>> Start PASSAGE PROVIDED

Aftermath and veracity concerns The New York Times reported in May 2021 that
federal investigators in Brooklyn had begun a criminal investigation late in the Trump administration into possible efforts by several current and former Ukrainian officials to spread unsubstantiated allegations about Joe Biden concerning corruption. The investigators had been examining whether the Ukrainians used Giuliani as a channel for the allegations, though he was not a specific subject of the investigation, in contrast to a long-running investigation of Giuliani by the US attorney's office in Manhattan.

>> End PASSAGE PROVIDED

TASK INSTRUCTIONS:
[a] In the passage about the Ukrainian allegations, restate the text between "Aftermath and veracity" and "office in Manhattan.", inclusive, changing "investigators" to "prosecutors" everywhere it occurs.
[b] List every person named in the passage about the Ukrainian allegations.

>> Start DATA LINES

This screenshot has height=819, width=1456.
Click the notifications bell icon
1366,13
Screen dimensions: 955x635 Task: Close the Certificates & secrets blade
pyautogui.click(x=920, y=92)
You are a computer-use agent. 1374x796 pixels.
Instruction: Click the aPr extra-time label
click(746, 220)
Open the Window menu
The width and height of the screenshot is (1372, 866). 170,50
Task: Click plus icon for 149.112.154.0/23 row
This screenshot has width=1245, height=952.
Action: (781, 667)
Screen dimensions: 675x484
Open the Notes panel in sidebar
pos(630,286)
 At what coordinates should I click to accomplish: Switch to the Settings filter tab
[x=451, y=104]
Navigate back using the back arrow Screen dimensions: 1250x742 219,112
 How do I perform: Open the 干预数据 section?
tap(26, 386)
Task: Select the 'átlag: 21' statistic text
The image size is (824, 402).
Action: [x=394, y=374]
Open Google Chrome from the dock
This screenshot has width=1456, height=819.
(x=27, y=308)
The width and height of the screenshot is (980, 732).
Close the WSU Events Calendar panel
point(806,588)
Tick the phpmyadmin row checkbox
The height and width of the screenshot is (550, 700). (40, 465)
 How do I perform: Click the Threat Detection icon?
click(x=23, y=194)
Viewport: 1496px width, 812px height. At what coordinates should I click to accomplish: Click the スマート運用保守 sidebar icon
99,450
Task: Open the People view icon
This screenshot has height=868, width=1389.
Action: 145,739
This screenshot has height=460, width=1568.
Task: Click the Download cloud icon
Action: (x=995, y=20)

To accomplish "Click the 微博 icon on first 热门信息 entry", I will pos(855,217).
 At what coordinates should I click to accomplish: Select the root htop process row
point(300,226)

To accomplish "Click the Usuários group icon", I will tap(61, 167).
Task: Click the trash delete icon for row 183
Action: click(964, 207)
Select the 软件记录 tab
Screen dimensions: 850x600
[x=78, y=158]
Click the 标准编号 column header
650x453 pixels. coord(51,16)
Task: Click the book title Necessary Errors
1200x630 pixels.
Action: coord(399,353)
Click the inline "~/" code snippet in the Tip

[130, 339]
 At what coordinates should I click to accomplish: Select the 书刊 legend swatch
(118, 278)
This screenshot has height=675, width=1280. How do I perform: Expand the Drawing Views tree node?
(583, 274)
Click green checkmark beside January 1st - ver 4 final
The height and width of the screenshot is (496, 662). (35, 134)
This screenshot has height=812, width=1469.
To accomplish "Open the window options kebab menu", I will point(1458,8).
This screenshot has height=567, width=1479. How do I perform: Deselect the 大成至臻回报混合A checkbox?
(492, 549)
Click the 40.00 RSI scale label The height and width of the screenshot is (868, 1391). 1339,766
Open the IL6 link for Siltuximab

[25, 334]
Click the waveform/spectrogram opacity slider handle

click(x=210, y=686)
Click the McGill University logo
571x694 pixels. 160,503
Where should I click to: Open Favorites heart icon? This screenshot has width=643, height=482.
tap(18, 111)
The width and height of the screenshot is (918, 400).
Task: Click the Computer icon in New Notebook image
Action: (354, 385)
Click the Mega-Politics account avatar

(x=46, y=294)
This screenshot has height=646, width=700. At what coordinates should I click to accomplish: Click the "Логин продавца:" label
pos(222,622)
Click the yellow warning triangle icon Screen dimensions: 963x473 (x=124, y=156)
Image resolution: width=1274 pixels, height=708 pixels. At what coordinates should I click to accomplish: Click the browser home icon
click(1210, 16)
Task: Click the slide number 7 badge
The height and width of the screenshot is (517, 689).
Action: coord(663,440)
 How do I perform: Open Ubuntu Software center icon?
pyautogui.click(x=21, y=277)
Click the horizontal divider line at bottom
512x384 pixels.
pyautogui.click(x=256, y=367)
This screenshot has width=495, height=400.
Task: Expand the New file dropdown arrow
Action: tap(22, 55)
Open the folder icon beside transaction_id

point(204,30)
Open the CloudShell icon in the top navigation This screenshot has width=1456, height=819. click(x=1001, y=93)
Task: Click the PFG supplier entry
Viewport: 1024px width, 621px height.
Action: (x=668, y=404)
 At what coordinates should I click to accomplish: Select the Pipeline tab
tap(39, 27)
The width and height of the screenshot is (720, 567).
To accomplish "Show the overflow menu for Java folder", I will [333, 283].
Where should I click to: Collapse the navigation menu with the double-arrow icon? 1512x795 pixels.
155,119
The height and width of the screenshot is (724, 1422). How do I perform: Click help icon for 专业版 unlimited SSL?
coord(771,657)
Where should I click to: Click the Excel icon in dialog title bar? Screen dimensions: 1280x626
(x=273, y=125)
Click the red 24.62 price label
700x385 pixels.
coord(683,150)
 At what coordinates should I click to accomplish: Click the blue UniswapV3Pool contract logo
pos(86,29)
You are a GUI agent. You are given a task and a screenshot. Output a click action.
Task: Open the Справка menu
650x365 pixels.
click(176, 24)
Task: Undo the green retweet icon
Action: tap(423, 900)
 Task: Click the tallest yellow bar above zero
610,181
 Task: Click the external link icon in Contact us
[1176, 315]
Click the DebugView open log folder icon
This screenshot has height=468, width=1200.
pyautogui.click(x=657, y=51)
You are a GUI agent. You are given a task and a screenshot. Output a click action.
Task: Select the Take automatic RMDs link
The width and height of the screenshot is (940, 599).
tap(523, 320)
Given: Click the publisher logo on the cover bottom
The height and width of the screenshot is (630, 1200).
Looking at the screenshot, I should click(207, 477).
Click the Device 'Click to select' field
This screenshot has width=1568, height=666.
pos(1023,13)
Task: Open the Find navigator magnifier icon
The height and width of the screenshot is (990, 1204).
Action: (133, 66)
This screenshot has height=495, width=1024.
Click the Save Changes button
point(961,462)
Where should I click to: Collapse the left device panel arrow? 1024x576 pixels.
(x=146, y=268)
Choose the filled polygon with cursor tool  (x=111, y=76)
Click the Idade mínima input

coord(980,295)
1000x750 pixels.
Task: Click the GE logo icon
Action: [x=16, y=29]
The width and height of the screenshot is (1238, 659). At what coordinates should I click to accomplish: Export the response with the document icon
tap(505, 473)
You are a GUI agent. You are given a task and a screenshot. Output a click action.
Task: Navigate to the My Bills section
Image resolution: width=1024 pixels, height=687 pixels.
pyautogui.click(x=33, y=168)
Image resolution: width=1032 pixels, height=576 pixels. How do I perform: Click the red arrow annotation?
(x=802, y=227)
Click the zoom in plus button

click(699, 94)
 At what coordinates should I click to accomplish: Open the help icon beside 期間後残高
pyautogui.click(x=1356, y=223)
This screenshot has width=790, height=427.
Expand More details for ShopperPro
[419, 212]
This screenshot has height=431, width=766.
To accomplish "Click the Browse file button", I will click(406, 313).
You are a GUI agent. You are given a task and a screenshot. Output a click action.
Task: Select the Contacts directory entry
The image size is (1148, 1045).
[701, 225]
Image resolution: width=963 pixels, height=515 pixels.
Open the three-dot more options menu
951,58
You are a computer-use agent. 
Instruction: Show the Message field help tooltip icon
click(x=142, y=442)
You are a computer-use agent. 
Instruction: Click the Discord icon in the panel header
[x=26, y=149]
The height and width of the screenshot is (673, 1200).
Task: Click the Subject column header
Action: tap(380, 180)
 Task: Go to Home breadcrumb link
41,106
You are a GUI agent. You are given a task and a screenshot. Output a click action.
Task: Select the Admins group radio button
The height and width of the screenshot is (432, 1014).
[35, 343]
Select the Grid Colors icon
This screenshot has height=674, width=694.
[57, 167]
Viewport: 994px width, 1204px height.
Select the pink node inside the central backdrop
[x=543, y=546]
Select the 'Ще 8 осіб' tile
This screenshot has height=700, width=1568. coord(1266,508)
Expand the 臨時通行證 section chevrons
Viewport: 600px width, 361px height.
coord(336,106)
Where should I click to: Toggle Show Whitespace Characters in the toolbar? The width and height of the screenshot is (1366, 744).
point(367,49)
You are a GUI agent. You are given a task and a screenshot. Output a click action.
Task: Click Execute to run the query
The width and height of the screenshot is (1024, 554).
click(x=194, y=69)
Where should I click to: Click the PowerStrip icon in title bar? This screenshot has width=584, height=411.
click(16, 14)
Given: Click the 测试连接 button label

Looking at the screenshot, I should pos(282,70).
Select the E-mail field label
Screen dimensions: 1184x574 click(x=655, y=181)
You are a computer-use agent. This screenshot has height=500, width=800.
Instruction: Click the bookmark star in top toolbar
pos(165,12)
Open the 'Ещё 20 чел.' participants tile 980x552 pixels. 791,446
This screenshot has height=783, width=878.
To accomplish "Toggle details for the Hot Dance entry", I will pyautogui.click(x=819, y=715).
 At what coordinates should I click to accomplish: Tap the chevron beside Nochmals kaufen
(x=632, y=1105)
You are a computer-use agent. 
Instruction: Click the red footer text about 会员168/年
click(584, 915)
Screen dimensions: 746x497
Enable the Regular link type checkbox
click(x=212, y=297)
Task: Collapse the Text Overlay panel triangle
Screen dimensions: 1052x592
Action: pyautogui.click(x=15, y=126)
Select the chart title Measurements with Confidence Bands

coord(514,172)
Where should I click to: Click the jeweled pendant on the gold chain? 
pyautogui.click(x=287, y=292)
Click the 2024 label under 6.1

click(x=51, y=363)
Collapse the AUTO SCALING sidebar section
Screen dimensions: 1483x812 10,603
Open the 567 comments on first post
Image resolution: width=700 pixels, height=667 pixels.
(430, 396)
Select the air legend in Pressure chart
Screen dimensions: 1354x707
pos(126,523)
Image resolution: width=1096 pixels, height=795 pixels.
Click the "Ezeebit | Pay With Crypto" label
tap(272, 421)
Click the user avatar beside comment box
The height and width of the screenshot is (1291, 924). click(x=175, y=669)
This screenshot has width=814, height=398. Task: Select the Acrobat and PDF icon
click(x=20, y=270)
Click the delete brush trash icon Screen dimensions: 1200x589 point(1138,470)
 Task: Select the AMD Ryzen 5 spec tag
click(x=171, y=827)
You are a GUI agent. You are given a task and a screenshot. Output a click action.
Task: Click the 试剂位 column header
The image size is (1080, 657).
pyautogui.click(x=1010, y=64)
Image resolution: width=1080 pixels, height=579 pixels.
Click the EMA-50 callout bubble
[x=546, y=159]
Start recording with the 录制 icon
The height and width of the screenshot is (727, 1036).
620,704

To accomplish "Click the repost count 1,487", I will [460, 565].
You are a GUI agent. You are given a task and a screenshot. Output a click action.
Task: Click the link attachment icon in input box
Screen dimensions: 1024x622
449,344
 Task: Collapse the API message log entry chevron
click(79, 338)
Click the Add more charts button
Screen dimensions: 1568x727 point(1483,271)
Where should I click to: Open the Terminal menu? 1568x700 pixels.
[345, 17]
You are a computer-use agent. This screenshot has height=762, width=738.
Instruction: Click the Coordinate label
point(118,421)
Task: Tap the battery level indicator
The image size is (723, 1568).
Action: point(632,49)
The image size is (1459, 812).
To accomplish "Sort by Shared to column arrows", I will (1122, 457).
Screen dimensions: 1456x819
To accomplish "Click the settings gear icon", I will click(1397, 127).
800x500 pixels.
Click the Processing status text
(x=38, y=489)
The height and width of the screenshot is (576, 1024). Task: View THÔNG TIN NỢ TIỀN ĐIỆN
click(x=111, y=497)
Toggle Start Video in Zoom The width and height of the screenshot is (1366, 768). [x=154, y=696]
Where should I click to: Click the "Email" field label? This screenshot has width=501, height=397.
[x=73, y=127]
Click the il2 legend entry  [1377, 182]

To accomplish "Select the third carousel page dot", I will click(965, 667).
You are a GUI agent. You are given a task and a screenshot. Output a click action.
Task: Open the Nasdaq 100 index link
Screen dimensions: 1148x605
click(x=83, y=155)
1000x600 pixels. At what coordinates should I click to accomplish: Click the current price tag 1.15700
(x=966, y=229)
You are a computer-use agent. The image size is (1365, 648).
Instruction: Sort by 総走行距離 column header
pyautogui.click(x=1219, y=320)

>> End DATA LINES

TASK SOLUTIONS:
[a]
Aftermath and veracity concerns The New York Times reported in May 2021 that
federal prosecutors in Brooklyn had begun a criminal investigation late in the Trump administration into possible efforts by several current and former Ukrainian officials to spread unsubstantiated allegations about Joe Biden concerning corruption. The prosecutors had been examining whether the Ukrainians used Giuliani as a channel for the allegations, though he was not a specific subject of the investigation, in contrast to a long-running investigation of Giuliani by the US attorney's office in Manhattan.

[b]
Trump
Joe Biden
Giuliani